Voci tratte da un dataset
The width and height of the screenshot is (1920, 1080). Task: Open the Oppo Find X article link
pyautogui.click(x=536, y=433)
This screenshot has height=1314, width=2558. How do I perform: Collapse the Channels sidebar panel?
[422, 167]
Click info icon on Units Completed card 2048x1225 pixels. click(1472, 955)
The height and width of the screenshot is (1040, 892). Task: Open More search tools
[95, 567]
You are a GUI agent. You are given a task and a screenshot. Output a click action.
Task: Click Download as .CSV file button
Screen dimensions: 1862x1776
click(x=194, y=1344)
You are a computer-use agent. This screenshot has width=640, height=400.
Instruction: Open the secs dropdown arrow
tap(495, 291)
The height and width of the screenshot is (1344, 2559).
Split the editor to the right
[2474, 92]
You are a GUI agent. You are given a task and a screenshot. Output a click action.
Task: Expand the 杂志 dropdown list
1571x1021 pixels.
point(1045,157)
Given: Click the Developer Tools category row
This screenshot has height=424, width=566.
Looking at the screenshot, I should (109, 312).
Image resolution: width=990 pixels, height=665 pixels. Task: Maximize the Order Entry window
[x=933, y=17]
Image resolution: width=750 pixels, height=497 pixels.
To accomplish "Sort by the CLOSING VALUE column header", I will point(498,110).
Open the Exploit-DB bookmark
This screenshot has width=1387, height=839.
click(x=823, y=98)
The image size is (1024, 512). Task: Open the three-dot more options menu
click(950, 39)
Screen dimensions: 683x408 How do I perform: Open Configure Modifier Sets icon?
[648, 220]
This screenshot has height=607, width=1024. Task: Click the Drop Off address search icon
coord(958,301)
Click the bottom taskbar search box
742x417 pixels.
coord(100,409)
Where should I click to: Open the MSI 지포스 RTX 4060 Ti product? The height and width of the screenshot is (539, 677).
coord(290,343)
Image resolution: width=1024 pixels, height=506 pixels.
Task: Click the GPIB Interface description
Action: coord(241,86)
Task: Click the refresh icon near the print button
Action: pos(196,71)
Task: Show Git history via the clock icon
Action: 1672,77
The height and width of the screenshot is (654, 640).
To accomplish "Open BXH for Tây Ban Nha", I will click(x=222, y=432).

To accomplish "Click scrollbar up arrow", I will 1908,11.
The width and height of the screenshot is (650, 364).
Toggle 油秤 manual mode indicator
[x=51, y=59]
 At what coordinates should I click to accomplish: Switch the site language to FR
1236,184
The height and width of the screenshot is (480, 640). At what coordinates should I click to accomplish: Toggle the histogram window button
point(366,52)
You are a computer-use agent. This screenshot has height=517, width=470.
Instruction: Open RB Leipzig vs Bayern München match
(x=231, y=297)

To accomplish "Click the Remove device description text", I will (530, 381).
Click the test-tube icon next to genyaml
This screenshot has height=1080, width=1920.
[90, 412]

§ **Compito da svolgere**
Riscrivi le righe del materiale comprese tra quella contenente "Screen dimensions: 683x408" e quella contenente "coord(100,409)", estremi inclusi, sostituendo "taskbar" con "dock" e lasciando invariato tutto il resto.

§ **Risposta**
Screen dimensions: 683x408 How do I perform: Open Configure Modifier Sets icon?
[648, 220]
This screenshot has height=607, width=1024. Task: Click the Drop Off address search icon
coord(958,301)
Click the bottom dock search box
742x417 pixels.
coord(100,409)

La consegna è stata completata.